[Extract]

In Situ Controlled Growth of Strongly Quantum Confined CsPbBr3/FAPbBr3 Core/Crown Nanoplatelets for Blue Light Emitting Diodes

Abstract

AbstractA few unit cells of thick colloidal CsPbBr3 nanoplatelets (NPLs) exhibit strong quantum confinement. However, due to the increased surface‐to‐volume ratio, they show poor photoluminescence quantum yield (PLQY) resulting from surface traps. Here, a unique, quantum‐confined core/crown perovskite is reported for the first time, where the CsPbBr3 NPL surface is passivated by laterally grown thin FAPbBr3 crown layers. Unlike regular core/shells, the FAPbBr3 is coated around the core NPLs resulting in blue emission. Careful control of the growth kinetics while monitoring growth using in situ PL led to the formation of core/crown perovskites with nearly two times improvement in thin film PLQYs. HR‐TEM analyses show that the interplanar distances of the core match with CsPbBr3 and the crown match with FAPbBr3. The XRD and TEM analyses revealed that their thickness remains the same even if Cs+ to FA+ ratios are varied, indicating lateral growth of FAPbBr3 around the CsPbBr3 core. Further, FA+ ions in the crown lattice are confirmed by FTIR and 1HNMR. Finally, considering their high PLQYs and narrow linewidths, the core/crown NPLs are employed as blue emitters in light‐emitting diodes, and a maximum external quantum efficiency of 0.4% at 2.71 eV (457 nm) with a luminance of 513 cd m−2 is achieved.

[/Extract]

• **Work to complete**:
a) Summarize the abstract in two sentences.
b) According to the abstract, what maximum external quantum efficiency did the light-emitting diodes achieve, and at what energy?

[Listed entries]

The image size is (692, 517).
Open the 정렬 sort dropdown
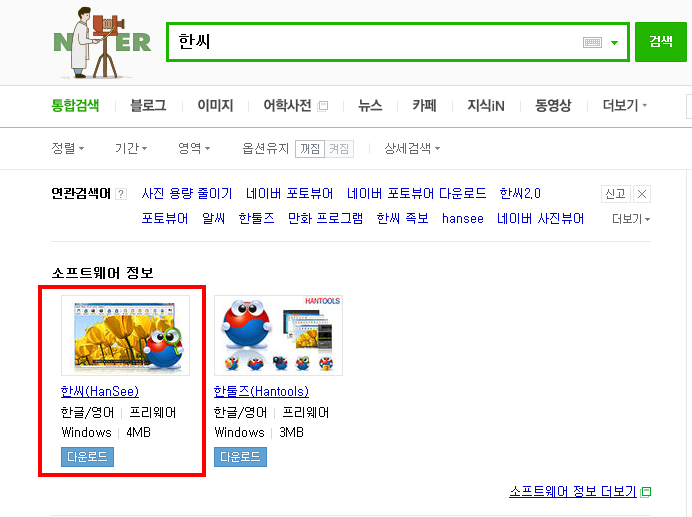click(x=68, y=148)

[/Listed entries]
[Listed entries]

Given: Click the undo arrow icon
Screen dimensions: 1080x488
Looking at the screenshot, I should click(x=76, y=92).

[/Listed entries]

• **Responses to the exercise**:
a) Thin colloidal CsPbBr3 nanoplatelets are strongly quantum confined but have poor photoluminescence quantum yield because of surface traps, so the work reports a core/crown perovskite in which thin FAPbBr3 crown layers grown laterally passivate the CsPbBr3 surface. Growth controlled with in situ PL monitoring nearly doubled thin film PLQYs, and the core/crown nanoplatelets used as blue emitters in light-emitting diodes reached a maximum external quantum efficiency of 0.4% with a luminance of 513 cd m−2.

b) 0.4% at 2.71 eV (457 nm).